Investigadores han desarrollado un marco computacional que permite realizar simulaciones cuánticas de gran escala sin la necesidad de almacenar la matriz completa del operador hamiltoniano en la memoria de un único acelerador. Este avance es crucial, ya que el paso central en las simulaciones cuánticas, la multiplicación matriz-vector ($\phi = \mathcal{H} \psi$), suele estar limitado por los requisitos de memoria para almacenar la matriz del hamiltoniano. La nueva aproximación aborda esta barrera, facilitando el estudio de sistemas cuánticos más complejos.
El método introduce un enfoque "libre de matrices" que representa el operador a través de una interfaz de bloques procedimentales. Estos bloques pueden ser generados, cargados, almacenados en caché, distribuidos o aplicados directamente solo cuando su acción es necesaria. Esto elimina el requisito de que la matriz densa completa quepa en la memoria del acelerador. Para optimizar el rendimiento, un planificador adaptativo selecciona dinámicamente el tamaño de los bloques, la estrategia de caché, la agrupación de GPU, la distribución de filas y la paralelización de tareas, basándose en estimaciones de memoria y carga de trabajo. Se han explorado diversas estrategias de planificación, incluyendo la generación procedimental, el almacenamiento en caché parcial o completo, y el almacenamiento en caché distribuido por filas.
Este enfoque transforma la limitación de memoria fija en un equilibrio ajustable entre la generación de bloques, la reutilización de la caché, el movimiento de datos, la planificación paralela y la precisión numérica.

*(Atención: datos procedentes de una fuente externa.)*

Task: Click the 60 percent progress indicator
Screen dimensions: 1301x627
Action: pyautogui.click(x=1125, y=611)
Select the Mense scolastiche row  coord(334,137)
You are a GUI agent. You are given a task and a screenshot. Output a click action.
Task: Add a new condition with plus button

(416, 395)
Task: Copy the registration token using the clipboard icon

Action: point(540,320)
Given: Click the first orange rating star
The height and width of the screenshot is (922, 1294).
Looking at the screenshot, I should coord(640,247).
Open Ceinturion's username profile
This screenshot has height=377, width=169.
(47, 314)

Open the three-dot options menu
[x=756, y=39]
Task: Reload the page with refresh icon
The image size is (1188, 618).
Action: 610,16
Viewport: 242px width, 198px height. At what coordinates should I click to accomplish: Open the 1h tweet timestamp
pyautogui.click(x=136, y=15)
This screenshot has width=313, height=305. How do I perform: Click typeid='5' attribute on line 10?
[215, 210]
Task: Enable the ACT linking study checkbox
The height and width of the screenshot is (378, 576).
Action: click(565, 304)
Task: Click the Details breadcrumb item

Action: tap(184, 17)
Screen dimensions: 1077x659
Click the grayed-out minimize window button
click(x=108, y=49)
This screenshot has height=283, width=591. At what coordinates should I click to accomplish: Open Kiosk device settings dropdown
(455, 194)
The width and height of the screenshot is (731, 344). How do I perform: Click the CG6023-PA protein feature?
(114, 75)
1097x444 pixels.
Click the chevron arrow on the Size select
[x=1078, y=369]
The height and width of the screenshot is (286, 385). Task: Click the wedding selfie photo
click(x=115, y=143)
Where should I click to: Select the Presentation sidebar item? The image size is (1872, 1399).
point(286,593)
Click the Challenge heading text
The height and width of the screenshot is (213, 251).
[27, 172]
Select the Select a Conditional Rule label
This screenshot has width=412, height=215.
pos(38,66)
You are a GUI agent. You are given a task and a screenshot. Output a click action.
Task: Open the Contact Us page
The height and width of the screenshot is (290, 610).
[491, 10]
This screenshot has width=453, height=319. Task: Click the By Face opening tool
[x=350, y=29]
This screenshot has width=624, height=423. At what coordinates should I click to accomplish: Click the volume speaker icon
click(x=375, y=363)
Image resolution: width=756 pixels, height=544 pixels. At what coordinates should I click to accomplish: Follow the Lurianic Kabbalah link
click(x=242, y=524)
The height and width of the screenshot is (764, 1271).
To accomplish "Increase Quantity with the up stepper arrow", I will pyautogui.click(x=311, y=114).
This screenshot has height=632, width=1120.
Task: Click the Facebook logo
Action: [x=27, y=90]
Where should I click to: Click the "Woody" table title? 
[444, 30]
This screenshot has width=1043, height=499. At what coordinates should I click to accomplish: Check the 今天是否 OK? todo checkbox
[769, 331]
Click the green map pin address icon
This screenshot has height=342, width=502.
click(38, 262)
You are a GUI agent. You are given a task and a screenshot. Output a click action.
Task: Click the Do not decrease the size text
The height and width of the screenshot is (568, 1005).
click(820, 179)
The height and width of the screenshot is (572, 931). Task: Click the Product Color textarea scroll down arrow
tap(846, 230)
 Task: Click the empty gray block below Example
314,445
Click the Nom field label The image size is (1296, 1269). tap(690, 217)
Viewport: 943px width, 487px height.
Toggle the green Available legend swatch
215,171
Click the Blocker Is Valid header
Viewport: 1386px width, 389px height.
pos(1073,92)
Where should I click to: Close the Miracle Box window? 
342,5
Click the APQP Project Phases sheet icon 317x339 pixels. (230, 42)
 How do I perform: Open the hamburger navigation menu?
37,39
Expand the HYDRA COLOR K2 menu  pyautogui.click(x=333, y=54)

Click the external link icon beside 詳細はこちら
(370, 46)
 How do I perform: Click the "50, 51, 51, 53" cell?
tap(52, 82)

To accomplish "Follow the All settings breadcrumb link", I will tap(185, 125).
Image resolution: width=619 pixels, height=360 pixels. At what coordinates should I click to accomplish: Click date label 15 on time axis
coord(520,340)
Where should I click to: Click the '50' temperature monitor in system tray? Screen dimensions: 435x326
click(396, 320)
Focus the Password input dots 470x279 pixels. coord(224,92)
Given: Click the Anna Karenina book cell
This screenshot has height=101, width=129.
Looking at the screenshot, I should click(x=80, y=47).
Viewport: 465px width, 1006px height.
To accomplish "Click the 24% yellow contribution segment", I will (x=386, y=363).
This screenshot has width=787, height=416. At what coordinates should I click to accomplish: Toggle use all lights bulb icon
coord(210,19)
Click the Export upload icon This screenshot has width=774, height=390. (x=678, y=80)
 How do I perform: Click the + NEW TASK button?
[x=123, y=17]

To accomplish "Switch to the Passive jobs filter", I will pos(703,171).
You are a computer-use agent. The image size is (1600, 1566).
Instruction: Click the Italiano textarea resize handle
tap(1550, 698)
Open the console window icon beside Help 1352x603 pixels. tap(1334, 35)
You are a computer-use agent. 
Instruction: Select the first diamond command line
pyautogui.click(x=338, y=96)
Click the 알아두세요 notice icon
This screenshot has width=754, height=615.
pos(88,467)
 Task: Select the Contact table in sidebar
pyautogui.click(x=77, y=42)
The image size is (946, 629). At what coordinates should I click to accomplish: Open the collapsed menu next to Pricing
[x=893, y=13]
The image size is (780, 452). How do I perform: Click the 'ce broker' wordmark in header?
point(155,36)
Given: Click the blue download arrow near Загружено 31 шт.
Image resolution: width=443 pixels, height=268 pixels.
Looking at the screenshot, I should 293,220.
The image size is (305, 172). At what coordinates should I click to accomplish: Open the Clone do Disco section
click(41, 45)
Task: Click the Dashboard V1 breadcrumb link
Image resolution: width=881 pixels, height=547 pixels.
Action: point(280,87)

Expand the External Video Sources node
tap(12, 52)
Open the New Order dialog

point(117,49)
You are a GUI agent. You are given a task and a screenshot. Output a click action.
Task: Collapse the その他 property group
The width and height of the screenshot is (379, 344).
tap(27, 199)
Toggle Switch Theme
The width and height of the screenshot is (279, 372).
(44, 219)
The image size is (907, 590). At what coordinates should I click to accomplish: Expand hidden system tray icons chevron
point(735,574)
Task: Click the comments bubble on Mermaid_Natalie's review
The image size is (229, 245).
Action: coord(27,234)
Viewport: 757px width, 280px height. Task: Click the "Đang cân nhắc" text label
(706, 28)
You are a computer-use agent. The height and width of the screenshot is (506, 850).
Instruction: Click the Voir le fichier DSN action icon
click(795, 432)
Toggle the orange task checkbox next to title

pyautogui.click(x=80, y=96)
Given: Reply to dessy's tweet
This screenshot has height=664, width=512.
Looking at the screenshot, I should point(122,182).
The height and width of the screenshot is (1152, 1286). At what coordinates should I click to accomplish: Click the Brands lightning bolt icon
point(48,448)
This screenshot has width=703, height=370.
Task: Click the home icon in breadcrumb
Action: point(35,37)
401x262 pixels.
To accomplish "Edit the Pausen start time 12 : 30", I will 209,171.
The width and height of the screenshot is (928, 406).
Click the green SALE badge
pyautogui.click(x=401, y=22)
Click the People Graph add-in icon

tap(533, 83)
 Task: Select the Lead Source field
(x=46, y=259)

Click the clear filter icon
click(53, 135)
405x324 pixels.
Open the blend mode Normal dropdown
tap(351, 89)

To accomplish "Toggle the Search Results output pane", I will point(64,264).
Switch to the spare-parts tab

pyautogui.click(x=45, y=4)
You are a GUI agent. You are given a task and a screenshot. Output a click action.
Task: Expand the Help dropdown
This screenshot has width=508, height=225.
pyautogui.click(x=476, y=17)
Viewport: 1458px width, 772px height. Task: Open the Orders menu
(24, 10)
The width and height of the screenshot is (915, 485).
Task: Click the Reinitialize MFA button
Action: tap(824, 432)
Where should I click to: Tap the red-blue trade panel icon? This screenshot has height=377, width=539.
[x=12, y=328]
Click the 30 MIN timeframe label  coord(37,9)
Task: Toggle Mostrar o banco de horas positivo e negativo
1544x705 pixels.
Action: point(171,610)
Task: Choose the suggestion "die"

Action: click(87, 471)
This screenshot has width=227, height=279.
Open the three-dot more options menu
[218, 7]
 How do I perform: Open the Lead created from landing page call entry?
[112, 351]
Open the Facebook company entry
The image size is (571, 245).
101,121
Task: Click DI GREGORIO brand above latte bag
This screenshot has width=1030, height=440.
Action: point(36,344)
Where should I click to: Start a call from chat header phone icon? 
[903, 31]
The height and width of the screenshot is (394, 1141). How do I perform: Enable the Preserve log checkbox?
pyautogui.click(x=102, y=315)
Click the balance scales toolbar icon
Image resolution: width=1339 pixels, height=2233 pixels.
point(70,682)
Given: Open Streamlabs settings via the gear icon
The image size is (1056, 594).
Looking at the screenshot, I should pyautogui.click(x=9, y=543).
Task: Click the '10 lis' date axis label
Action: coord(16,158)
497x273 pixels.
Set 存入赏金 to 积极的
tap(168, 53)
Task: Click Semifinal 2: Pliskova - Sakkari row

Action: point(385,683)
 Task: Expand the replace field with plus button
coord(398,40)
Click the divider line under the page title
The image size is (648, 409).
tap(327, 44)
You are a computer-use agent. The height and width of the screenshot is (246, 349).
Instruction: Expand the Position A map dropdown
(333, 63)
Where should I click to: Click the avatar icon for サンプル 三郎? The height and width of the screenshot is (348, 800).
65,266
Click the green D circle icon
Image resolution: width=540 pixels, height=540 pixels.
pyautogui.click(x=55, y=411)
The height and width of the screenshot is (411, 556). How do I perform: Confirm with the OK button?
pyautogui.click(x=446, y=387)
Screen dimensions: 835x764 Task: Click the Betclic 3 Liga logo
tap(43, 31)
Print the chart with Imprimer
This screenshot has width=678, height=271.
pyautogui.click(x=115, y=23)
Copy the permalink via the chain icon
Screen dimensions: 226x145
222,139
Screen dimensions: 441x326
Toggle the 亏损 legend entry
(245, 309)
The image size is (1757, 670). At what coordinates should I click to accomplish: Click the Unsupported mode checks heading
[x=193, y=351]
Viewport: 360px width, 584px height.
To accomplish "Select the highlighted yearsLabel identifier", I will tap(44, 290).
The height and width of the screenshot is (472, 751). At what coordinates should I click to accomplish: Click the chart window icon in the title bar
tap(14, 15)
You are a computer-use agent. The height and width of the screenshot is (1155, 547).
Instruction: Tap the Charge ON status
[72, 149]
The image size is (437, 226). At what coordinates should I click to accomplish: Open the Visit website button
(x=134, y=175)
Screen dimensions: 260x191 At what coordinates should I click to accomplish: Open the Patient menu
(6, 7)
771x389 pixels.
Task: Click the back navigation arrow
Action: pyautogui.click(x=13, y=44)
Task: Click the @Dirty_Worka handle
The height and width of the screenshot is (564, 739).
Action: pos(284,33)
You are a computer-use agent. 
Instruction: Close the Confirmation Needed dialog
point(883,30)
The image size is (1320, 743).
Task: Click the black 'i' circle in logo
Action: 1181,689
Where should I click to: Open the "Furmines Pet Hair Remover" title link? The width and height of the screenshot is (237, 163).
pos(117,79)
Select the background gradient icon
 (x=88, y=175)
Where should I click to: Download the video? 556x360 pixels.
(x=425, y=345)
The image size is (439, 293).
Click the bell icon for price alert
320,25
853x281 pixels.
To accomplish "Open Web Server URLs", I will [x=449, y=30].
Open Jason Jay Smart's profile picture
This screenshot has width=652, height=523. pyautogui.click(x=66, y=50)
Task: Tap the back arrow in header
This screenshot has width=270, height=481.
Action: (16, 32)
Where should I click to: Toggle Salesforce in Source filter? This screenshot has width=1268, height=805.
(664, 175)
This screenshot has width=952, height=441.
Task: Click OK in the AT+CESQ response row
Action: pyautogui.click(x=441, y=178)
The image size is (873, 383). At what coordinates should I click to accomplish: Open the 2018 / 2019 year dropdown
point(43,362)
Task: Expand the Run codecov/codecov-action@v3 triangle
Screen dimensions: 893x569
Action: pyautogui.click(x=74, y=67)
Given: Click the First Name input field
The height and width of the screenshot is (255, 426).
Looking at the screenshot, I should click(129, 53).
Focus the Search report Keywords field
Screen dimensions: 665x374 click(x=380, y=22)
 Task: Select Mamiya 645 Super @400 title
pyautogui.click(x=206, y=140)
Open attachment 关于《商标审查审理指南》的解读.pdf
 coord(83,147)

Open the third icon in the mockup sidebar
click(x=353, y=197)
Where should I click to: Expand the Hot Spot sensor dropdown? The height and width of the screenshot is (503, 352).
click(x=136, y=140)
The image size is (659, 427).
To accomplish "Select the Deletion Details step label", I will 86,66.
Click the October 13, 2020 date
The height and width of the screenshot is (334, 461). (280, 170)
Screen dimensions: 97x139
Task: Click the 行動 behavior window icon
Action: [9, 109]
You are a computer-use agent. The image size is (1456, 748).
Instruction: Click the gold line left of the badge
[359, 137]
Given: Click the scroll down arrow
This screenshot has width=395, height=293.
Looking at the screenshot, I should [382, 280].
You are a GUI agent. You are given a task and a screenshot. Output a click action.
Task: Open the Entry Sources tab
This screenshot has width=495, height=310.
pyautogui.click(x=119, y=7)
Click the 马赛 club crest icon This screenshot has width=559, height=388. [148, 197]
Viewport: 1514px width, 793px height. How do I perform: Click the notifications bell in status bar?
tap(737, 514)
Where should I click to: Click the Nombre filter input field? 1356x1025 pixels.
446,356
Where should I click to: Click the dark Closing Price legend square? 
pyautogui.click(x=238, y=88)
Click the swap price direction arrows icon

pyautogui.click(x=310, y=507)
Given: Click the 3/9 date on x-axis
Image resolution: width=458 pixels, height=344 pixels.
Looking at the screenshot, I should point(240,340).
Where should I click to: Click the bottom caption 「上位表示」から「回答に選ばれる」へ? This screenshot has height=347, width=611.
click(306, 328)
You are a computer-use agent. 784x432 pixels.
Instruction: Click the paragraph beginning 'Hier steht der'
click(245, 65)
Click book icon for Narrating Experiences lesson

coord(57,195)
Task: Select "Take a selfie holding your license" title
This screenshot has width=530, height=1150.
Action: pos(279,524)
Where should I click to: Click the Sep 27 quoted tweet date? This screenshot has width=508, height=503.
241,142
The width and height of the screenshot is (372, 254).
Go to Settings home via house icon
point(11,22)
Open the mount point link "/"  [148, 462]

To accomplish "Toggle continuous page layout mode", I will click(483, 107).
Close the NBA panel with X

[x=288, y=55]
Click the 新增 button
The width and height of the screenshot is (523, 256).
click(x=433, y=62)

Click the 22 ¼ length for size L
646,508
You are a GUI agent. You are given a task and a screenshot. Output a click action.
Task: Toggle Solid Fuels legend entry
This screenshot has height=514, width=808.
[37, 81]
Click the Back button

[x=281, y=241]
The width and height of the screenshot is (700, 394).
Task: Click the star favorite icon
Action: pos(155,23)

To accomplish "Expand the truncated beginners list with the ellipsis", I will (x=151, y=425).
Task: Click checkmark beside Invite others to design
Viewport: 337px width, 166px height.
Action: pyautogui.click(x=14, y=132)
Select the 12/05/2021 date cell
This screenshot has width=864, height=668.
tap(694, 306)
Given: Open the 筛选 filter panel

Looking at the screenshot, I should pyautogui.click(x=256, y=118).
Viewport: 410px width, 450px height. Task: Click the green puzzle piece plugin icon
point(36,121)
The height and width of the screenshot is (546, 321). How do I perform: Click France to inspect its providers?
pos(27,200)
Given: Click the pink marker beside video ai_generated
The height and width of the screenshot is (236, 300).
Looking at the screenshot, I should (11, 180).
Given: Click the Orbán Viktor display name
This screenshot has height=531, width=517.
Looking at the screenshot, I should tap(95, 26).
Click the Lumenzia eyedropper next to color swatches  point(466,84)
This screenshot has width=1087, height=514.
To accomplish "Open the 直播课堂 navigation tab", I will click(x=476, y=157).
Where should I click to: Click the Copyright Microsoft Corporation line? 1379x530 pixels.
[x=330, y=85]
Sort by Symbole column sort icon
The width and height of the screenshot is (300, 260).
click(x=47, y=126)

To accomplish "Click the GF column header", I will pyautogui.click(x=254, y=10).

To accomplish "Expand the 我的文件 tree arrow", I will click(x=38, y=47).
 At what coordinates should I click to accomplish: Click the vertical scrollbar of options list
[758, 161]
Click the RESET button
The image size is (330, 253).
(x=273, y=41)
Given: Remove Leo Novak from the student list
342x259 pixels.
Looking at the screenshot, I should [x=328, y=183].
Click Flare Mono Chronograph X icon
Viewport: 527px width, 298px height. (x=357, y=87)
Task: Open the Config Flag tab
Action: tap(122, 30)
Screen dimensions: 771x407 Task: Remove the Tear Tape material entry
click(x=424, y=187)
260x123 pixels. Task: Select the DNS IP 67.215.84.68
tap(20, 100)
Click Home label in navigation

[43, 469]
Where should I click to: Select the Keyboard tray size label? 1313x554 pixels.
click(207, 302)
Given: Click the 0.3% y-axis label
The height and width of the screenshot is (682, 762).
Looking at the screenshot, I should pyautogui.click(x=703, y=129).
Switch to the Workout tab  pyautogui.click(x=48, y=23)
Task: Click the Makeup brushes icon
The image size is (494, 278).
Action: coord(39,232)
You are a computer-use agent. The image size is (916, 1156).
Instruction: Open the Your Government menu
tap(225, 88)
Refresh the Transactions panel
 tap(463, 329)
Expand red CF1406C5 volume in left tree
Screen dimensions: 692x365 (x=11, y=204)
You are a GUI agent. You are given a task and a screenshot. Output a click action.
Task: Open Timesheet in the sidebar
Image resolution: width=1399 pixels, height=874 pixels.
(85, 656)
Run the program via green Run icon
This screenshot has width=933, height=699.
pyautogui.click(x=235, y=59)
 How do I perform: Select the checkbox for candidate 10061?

Al superar la barrera de memoria, el marco abre la puerta a simulaciones cuánticas de mayor envergadura y complejidad, lo que podría acelerar la investigación en campos como la ciencia de materiales, la química cuántica y el desarrollo de nuevos dispositivos cuánticos. La capacidad de simular sistemas más grandes y realistas es fundamental para avanzar en la comprensión de fenómenos cuánticos complejos.